Task to complete: Copy the items from the line with "You are a computer-use agent. The" through the end of the items, substituting "navigation bar" for "navbar" and leaving everything else unchanged. Omit the pictures.
----------
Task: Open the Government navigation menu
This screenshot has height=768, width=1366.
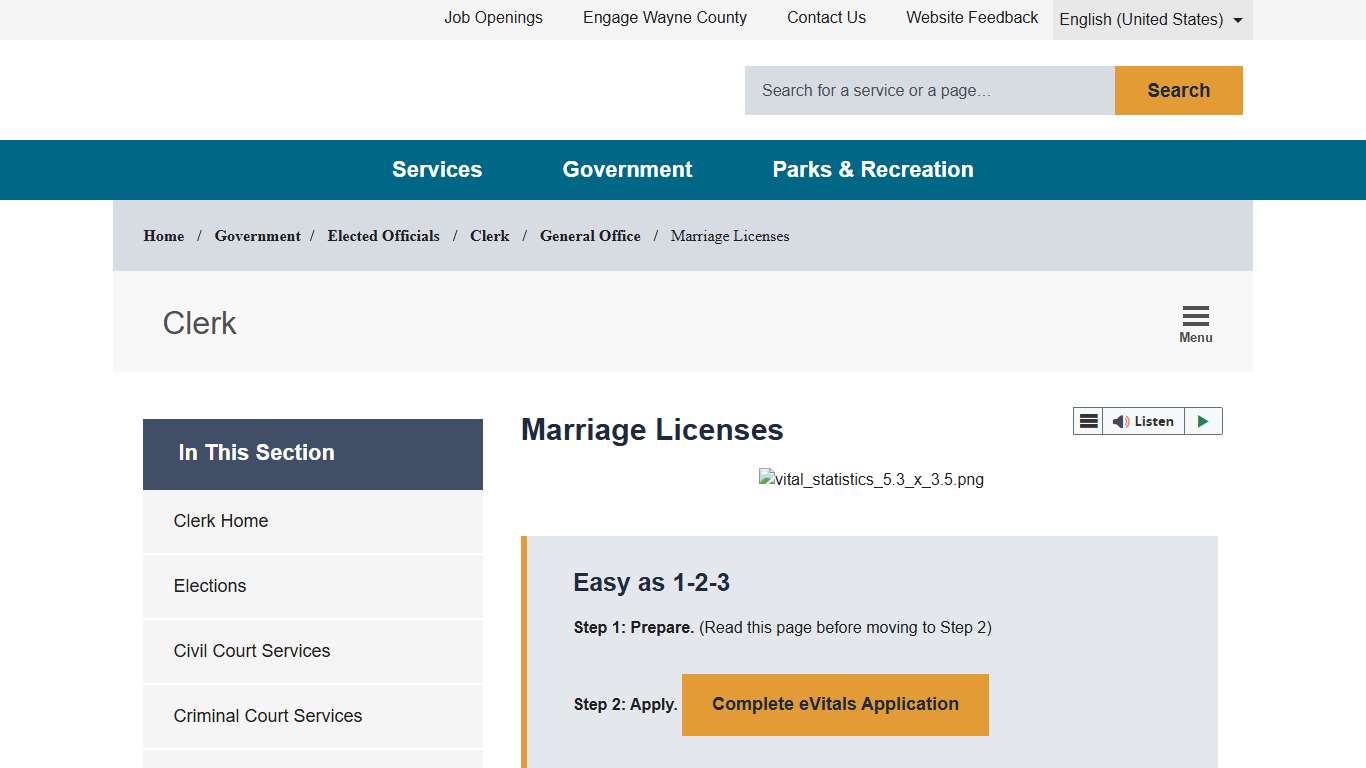Action: tap(627, 169)

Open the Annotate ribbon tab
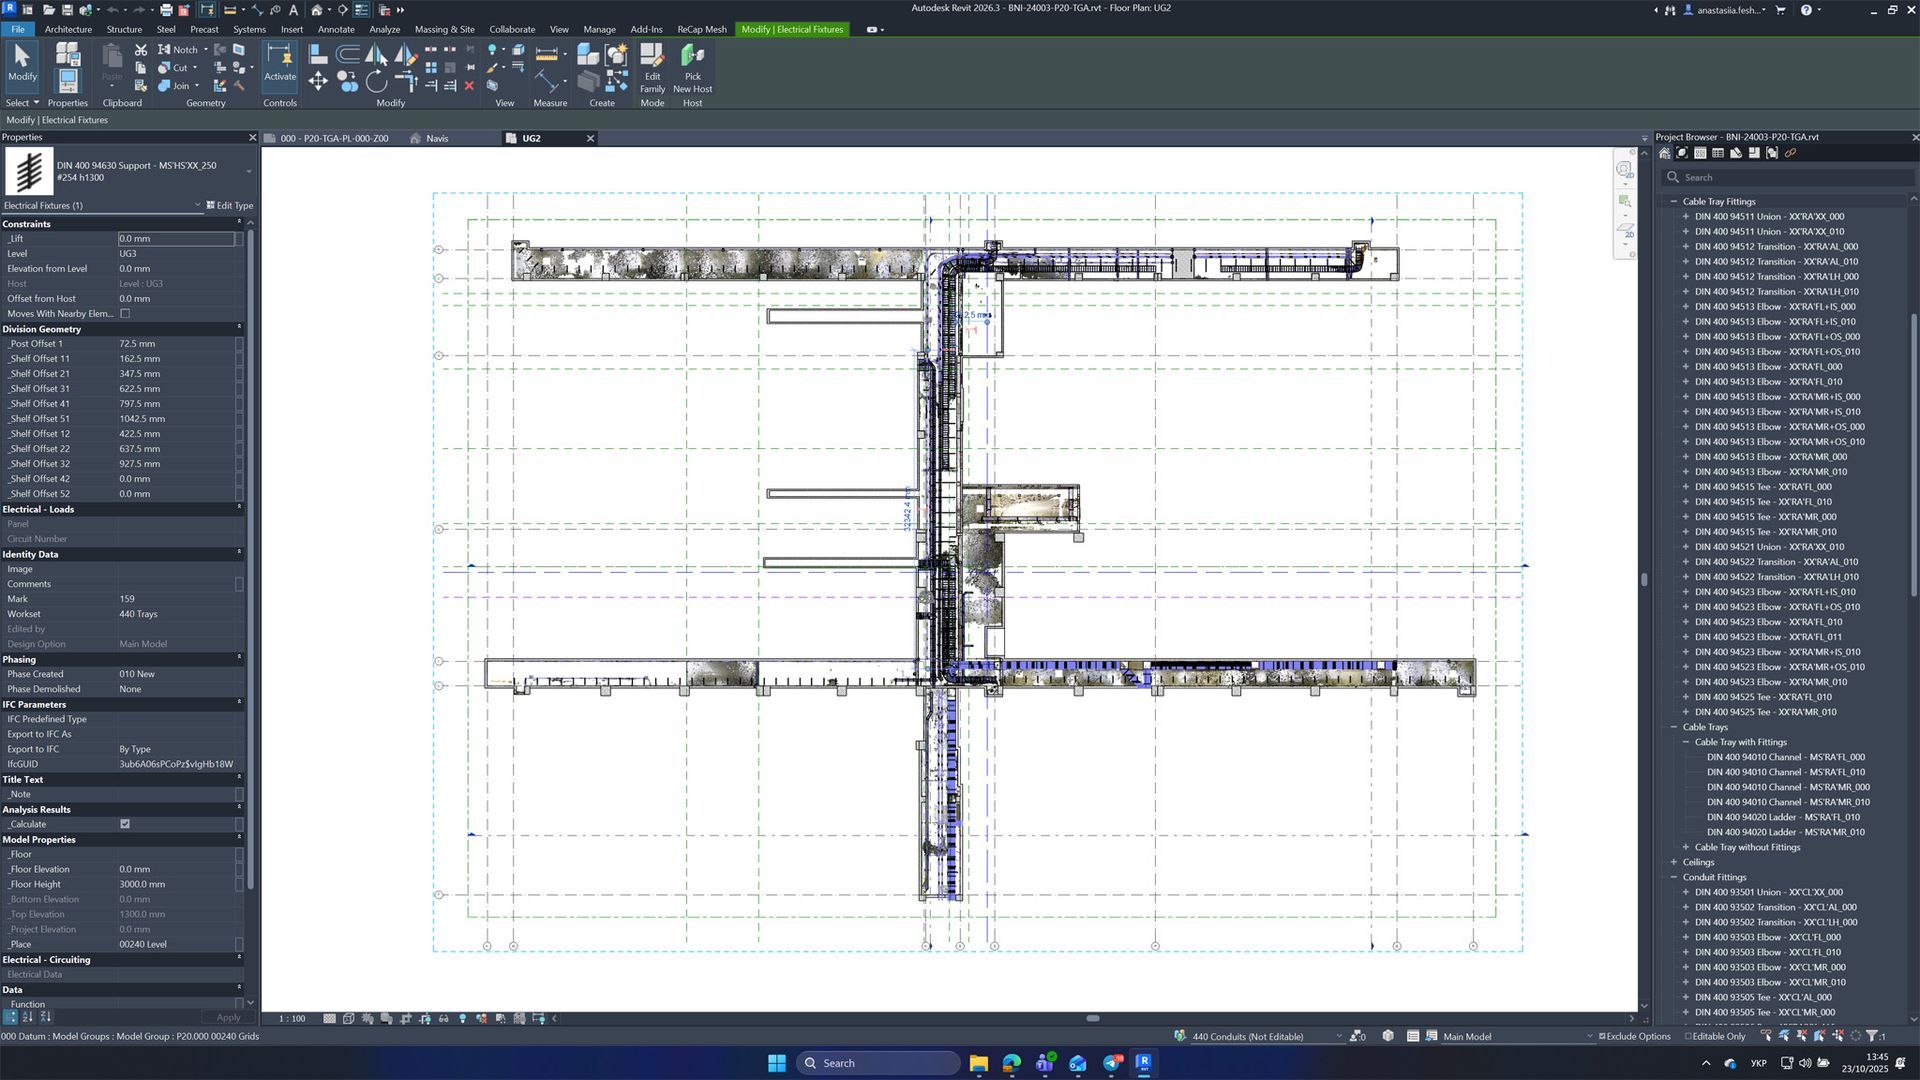tap(335, 29)
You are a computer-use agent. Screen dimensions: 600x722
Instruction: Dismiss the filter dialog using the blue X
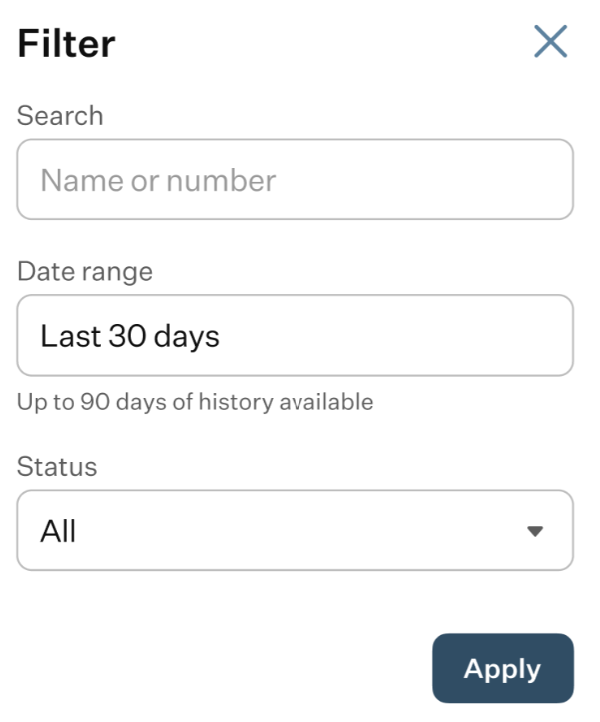(x=550, y=41)
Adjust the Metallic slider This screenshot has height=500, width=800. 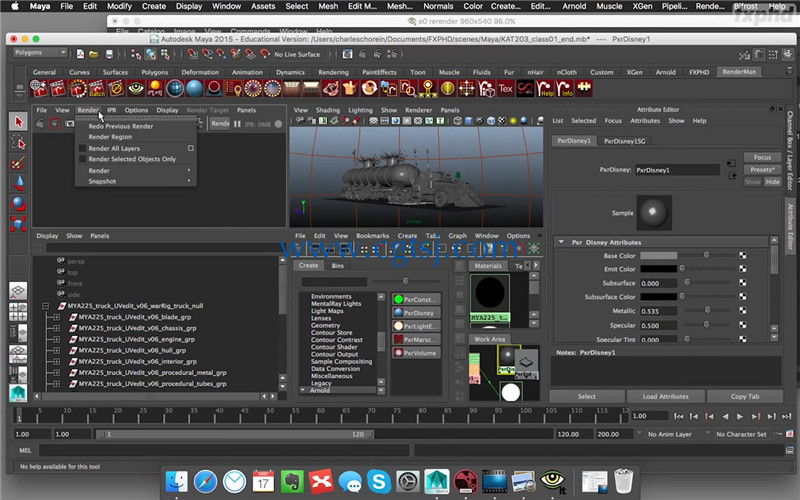coord(708,311)
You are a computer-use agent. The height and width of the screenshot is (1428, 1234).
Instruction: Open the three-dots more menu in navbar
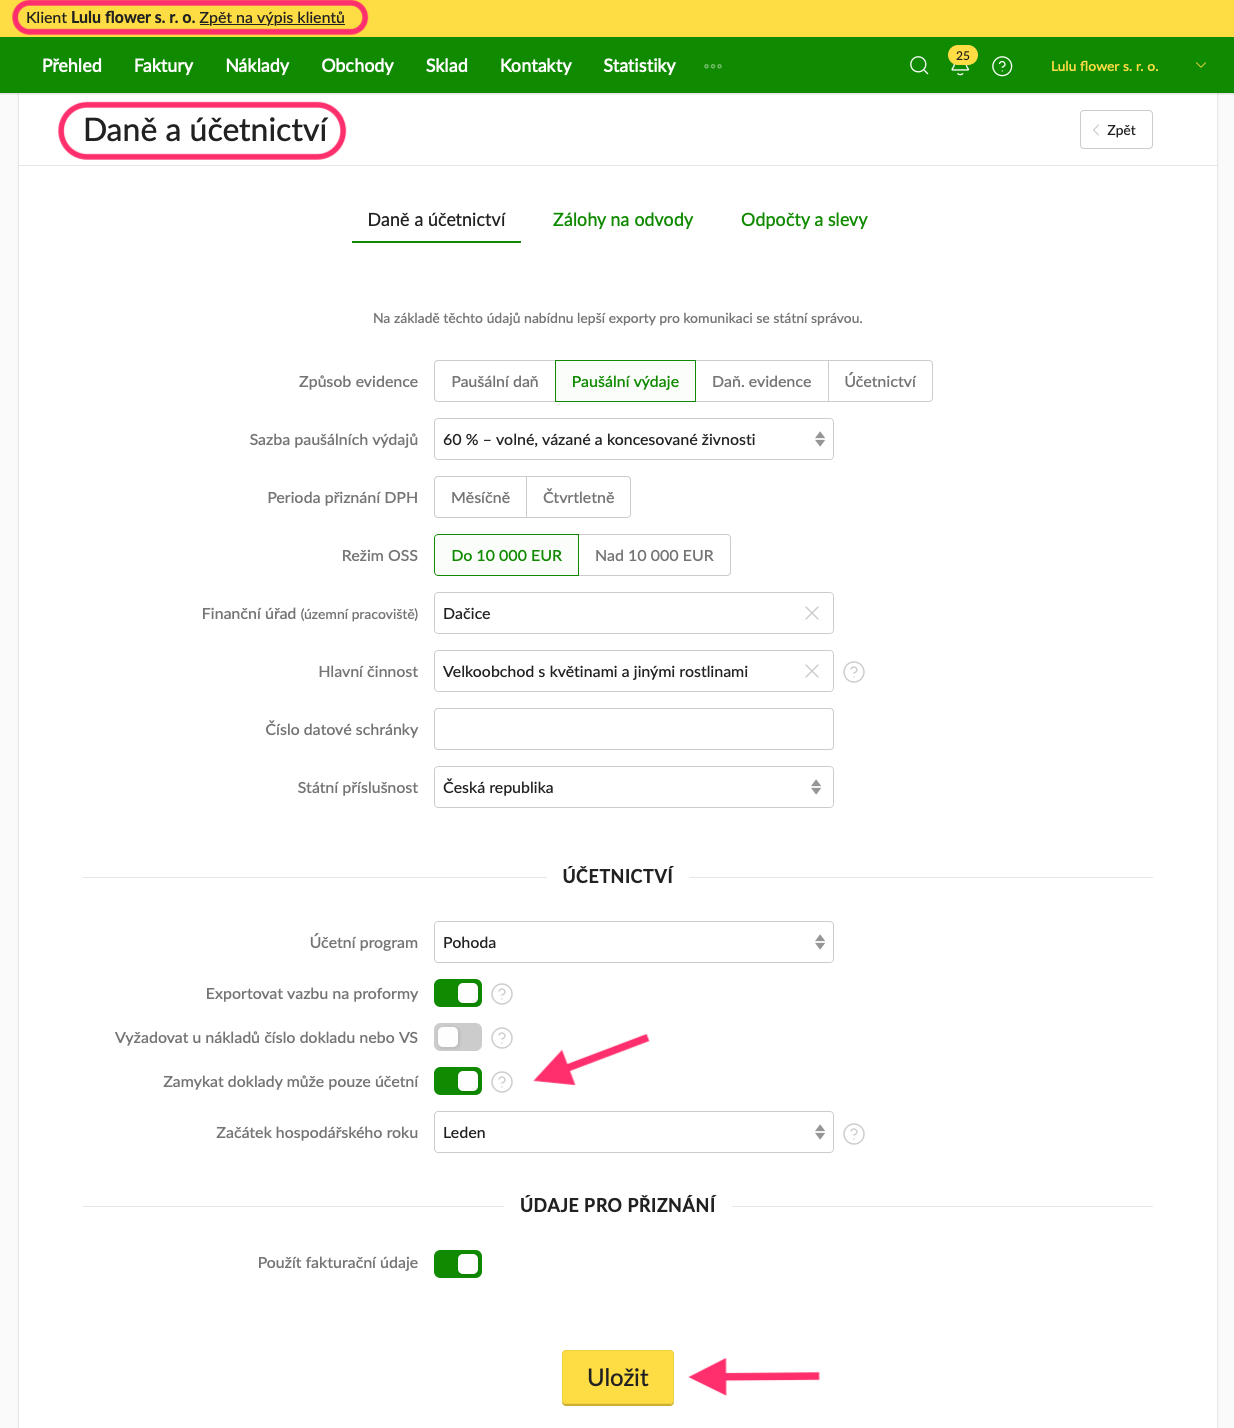click(x=712, y=66)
----------
Reply to the task:
You are a computer-use agent. The height and width of the screenshot is (1428, 1234).
Instruction: Open the three-dots more menu in navigation bar
click(x=712, y=66)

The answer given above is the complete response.